De l’euro au yuan, comment l’or soutient les choix monétaires
Du côté européen, les réserves détenues par l’Allemagne, l’Italie et la France servent de socle à la crédibilité de l’euro, même si ce soutien reste peu médiatisé. La Banque centrale européenne maintient ces stocks dans ses bilans consolidés, afin d’afficher une base d’actifs tangibles face aux dettes et aux programmes d’achats d’obligations.
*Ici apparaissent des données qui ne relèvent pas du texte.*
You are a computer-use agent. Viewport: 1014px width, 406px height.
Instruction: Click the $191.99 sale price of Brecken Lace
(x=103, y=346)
À Pékin, l’accumulation de lingots par la banque centrale chinoise accompagne l’ambition de faire du yuan une monnaie de règlement pour les échanges énergétiques et commerciaux. La montée de ce rôle pousse les autorités chinoises à surveiller de près les parités de change et à mener une véritable diversification des devises, afin de réduire la dépendance au dollar sans fragiliser leurs partenaires.
Une hiérarchie silencieuse aux effets très concrets
Ces réserves façonnent une carte du pouvoir monétaire que peu d’États commentent publiquement, mais que tous suivent avec attention. Entre les 8 133,46 tonnes américaines, les plus de 3 350 tonnes allemandes ou les 2 279,6 tonnes chinoises, se dessine une véritable hiérarchie monétaire qui influence le coût de la dette et les marges de manœuvre budgétaires.
Cette position dans le club des détenteurs pèse lors des négociations avec le FMI, lors des émissions d’obligations souveraines ou pendant les crises bancaires. Un pays capable de mobiliser ses coffres pour rassurer ses créanciers améliore ses relations économiques et gagne une crédibilité internationale qui se traduit par des taux plus bas, des accords commerciaux facilités et accès aux investisseurs.